- This is a good and simple explanation of drop out layers: https://databasecamp.de/en/ml/dropout-layer-en
- Source: Google - Chain of Thought Reasoning. Overview here https://ai.googleblog.com/2022/05/language-models-perform-reasoning-via.html and ArXiv here: https://arxiv.org/abs/2201.11903
(notes added to PDF file)
Key ideas/abstract:
- We explore how generating a chain of thought—a series of intermediate reasoning steps—significantly improves the ability of large language models to perform complex reasoning. In particular, we show how such reasoning abilities emerge naturally in sufficiently large language models via a simple method called chain-of-thought prompting, where a few chain of thought demonstrations are provided as exemplars in prompting. Experiments on three large language models show that chain-of-thought prompting improves performance on a range of arithmetic, commonsense, and symbolic reasoning tasks. The empirical gains can be striking. For instance, prompting a PaLM 540B with just eight chain-of-thought exemplars achieves state-of-the-art accuracy on the GSM8K benchmark of math word problems, surpassing even finetuned GPT-3 with a verifier.
- chain of thought—a coherent series of intermediate reasoning steps that lead to the final answer for a problem
- Chain of thought reasoning allows models to decompose complex problems into intermediate steps that are solved individually. Moreover, the language-based nature of chain of thought makes it applicable to any task that a person could solve via language. We find through empirical experiments that chain of thought prompting can improve performance on various reasoning tasks, and that successful chain of thought reasoning is an emergent property of model scale — that is, the benefits of chain of thought prompting only materialize with a sufficient number of model parameters (around 100B).
- Employing chain of thought prompting enables language models to solve arithmetic reasoning problems for which standard prompting has a mostly flat scaling curve.
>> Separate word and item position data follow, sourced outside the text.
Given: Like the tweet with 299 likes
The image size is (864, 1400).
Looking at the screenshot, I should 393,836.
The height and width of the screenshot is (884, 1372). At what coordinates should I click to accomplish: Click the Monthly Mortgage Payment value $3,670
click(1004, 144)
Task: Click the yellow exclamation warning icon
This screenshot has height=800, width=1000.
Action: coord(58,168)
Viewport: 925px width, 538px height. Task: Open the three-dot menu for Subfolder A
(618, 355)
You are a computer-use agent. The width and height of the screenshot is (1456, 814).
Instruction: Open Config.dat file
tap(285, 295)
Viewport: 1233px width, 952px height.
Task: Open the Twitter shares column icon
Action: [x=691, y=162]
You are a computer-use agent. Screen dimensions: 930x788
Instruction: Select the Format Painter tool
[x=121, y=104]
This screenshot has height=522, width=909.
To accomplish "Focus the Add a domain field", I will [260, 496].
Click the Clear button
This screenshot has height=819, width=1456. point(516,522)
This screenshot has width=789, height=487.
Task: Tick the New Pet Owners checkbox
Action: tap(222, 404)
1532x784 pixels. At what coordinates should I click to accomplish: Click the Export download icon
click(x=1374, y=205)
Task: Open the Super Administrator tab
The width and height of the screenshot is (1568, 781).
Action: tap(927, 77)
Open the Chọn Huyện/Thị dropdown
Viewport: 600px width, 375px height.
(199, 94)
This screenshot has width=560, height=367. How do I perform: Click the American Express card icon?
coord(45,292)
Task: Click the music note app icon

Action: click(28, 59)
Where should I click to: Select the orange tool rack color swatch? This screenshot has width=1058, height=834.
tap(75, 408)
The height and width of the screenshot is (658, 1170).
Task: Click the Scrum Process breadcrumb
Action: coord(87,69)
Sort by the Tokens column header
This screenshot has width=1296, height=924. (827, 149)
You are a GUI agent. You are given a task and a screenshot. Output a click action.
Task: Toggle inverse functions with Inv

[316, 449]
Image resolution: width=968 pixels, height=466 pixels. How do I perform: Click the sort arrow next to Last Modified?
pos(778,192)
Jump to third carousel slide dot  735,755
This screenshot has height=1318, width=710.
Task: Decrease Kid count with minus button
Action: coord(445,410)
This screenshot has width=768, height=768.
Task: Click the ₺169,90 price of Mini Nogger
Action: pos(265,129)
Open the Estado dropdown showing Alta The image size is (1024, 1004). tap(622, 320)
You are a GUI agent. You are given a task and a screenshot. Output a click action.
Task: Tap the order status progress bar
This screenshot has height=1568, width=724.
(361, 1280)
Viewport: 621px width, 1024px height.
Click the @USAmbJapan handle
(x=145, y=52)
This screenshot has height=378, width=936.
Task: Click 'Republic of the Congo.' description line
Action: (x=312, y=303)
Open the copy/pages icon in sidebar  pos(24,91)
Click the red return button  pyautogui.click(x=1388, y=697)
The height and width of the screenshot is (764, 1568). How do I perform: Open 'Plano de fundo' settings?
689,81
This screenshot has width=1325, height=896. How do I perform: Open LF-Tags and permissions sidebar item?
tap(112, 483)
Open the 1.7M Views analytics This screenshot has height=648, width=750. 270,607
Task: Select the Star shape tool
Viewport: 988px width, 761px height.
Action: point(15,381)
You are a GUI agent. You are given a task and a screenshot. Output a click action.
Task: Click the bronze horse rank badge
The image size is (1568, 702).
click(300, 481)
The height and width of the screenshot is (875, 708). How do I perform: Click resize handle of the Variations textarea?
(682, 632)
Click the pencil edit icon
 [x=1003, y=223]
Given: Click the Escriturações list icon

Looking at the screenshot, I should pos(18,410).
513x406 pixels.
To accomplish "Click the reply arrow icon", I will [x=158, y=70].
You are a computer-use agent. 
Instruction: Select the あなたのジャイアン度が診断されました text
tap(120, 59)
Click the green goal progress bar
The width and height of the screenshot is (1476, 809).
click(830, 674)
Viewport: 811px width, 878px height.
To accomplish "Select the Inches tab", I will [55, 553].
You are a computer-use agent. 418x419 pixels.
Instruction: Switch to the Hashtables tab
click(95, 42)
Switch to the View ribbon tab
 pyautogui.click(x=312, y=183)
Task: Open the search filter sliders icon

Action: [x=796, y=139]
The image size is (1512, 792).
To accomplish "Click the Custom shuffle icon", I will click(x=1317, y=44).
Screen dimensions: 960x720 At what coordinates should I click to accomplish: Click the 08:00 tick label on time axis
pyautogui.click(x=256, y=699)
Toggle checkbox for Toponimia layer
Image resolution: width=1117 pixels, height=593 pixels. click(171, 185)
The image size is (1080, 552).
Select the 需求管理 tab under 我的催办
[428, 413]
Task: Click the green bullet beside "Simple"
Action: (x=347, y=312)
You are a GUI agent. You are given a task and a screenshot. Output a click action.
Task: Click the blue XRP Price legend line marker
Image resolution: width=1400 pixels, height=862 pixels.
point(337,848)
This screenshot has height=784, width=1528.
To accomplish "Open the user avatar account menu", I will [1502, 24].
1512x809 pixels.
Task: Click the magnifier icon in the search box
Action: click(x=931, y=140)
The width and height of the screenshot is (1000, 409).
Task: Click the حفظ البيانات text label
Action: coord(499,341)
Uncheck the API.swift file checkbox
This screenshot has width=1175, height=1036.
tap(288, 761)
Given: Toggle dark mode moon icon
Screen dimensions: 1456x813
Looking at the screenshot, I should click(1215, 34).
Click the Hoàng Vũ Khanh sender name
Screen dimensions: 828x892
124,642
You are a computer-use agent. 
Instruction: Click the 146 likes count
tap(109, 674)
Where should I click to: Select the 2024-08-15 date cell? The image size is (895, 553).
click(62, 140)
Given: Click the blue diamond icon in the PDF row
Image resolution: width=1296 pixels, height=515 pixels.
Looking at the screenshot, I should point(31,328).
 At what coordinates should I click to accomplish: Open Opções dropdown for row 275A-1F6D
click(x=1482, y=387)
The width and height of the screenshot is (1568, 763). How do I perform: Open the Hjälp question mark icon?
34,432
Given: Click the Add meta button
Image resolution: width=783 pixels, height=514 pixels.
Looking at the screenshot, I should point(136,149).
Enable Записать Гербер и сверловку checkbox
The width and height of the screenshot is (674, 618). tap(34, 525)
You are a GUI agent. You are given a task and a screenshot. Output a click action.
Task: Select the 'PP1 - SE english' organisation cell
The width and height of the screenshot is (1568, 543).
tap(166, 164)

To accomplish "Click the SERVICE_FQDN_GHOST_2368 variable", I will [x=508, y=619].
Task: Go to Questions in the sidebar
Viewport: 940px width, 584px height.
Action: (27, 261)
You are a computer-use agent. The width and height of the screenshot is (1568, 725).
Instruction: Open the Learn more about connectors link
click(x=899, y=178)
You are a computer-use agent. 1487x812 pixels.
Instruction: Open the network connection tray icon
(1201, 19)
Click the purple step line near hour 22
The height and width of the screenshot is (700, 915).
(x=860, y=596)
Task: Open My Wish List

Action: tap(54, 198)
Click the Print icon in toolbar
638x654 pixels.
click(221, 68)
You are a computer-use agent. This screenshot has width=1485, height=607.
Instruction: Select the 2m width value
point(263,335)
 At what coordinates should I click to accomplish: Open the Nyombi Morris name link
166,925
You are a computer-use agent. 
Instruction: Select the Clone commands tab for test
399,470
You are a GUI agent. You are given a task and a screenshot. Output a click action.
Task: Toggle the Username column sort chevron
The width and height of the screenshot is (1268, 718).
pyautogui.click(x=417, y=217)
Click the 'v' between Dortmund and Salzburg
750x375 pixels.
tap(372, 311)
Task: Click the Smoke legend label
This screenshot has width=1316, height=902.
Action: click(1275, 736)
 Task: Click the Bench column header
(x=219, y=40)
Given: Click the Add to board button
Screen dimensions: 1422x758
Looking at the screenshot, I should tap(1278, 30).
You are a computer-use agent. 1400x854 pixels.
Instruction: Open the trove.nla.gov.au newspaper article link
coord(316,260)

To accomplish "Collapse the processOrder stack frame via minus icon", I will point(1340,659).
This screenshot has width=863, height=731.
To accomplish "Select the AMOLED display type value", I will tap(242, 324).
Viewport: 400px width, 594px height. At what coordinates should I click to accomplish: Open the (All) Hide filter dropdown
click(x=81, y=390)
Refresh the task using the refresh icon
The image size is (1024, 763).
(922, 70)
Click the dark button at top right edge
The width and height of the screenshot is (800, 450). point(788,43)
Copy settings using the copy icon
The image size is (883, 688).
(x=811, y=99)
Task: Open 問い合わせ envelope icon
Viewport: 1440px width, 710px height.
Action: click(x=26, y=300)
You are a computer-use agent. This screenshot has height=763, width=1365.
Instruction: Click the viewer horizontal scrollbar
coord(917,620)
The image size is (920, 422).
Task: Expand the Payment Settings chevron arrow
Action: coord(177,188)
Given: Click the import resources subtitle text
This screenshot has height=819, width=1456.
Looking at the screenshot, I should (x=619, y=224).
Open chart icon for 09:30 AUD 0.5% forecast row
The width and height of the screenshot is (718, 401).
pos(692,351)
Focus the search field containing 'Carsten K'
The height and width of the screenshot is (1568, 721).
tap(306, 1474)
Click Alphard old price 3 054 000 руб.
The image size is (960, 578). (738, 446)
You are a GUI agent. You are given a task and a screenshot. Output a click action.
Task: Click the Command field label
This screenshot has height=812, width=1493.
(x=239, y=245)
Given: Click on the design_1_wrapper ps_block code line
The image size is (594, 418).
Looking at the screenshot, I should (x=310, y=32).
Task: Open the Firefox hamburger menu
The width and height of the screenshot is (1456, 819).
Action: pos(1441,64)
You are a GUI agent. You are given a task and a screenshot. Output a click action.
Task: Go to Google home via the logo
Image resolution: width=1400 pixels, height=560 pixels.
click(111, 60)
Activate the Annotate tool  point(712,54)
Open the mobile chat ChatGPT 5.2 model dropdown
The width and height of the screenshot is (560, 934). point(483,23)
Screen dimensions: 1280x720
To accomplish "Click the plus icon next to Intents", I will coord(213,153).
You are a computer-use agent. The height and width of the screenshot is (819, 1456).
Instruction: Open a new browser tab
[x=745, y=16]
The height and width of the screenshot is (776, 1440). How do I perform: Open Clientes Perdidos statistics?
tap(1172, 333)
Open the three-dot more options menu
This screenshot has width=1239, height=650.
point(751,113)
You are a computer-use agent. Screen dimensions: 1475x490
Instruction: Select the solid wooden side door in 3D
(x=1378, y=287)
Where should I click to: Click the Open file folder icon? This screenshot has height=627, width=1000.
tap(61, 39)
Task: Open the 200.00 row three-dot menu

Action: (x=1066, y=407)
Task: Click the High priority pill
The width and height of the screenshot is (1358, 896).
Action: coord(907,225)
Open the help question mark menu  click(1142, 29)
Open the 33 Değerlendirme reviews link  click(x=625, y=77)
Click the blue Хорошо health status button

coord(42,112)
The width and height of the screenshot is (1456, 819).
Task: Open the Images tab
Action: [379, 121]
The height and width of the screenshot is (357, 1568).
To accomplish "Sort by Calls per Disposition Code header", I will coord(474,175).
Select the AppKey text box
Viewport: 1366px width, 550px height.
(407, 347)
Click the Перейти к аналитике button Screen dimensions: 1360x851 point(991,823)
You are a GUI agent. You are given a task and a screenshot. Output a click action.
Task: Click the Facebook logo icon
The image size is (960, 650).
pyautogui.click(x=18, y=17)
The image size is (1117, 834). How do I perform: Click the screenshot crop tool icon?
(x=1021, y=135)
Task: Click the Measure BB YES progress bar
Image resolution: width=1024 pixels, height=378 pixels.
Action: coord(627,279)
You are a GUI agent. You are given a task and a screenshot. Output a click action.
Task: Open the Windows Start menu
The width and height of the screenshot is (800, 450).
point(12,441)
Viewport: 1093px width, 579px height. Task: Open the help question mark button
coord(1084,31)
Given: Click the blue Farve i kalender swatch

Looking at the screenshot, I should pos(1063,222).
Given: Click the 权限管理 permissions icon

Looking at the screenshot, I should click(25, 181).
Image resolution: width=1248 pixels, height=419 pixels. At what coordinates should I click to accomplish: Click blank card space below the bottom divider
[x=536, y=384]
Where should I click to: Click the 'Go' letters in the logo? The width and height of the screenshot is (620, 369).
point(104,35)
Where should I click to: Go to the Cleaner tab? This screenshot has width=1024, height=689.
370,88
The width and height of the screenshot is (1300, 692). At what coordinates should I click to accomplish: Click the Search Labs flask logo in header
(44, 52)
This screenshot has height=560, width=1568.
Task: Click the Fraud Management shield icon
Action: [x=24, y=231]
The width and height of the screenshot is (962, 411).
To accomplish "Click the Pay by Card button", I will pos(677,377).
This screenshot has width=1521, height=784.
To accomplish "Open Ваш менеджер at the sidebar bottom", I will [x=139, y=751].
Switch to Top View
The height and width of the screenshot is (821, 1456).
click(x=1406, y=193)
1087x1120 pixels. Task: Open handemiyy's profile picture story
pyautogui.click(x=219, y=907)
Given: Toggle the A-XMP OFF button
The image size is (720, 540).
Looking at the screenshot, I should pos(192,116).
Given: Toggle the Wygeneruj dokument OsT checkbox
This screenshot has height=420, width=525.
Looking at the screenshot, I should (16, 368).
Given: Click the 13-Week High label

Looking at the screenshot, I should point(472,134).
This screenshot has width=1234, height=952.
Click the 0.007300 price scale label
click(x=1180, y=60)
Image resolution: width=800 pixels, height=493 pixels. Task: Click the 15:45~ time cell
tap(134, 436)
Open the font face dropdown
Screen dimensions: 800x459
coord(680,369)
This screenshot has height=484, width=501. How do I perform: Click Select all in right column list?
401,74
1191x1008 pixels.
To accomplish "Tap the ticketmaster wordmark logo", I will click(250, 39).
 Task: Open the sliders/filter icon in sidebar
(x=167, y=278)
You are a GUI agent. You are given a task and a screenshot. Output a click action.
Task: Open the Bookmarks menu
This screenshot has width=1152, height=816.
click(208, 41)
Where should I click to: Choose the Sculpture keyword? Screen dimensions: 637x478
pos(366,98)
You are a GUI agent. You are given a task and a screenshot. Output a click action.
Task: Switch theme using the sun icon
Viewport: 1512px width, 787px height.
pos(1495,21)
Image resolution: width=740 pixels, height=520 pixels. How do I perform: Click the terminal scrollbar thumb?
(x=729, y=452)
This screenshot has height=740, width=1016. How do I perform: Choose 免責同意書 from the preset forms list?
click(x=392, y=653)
- chain-of-thought prompting does not positively impact performance for small models, and only yields performance gains when used with models of ∼100B parameters. We qualitatively found that models of smaller scale produced fluent but illogical chains of thought, leading to lower performance than standard prompting.
Results for mathematical problems:
- models of smaller scale produced fluent but illogical chains of thought, leading to lower performance than standard prompting
- chain-of-thought prompting has larger performance gains for more-complicated problems.
- chain-of-thought prompting via GPT-3 175B and PaLM 540B compares favorably to prior state of the art, which typically finetunes a task-specific model on a labeled training dataset.
Results for Common sense reasoning
- For all tasks, scaling up model size improved the performance of standard prompting; chain-of-thought prompting led to further gains, with improvements appearing to be largest for PaLM 540B [...] These results demonstrate that chain-of-thought prompting can also improve performance on tasks requiring a range of commonsense reasoning abilities
Notes from discussion:
- For many reasoning tasks where standard prompting has a flat scaling curve, chain-of-thought prompting leads to dramatically increasing scaling curves. Chain-of-thought prompting appears to expand the set of tasks that large language models can perform successfully — in other words, our work underscores that standard prompting only provides a lower bound on the capabilities of large language models. This observation likely raises more questions than it answers — for instance, how much more can we expect reasoning ability to improve with a further increase in model scale? What other prompting methods might expand the range of tasks that language models can solve?
And notes from FAQ:
- Examples of semantic understanding and one-step missing errors that were fixed by scaling PaLM to 540B are given in Figure 10. This result appears consistent with a hypothesis that language models acquire a range of semantic understanding and logical reasoning skills as a function of model scale.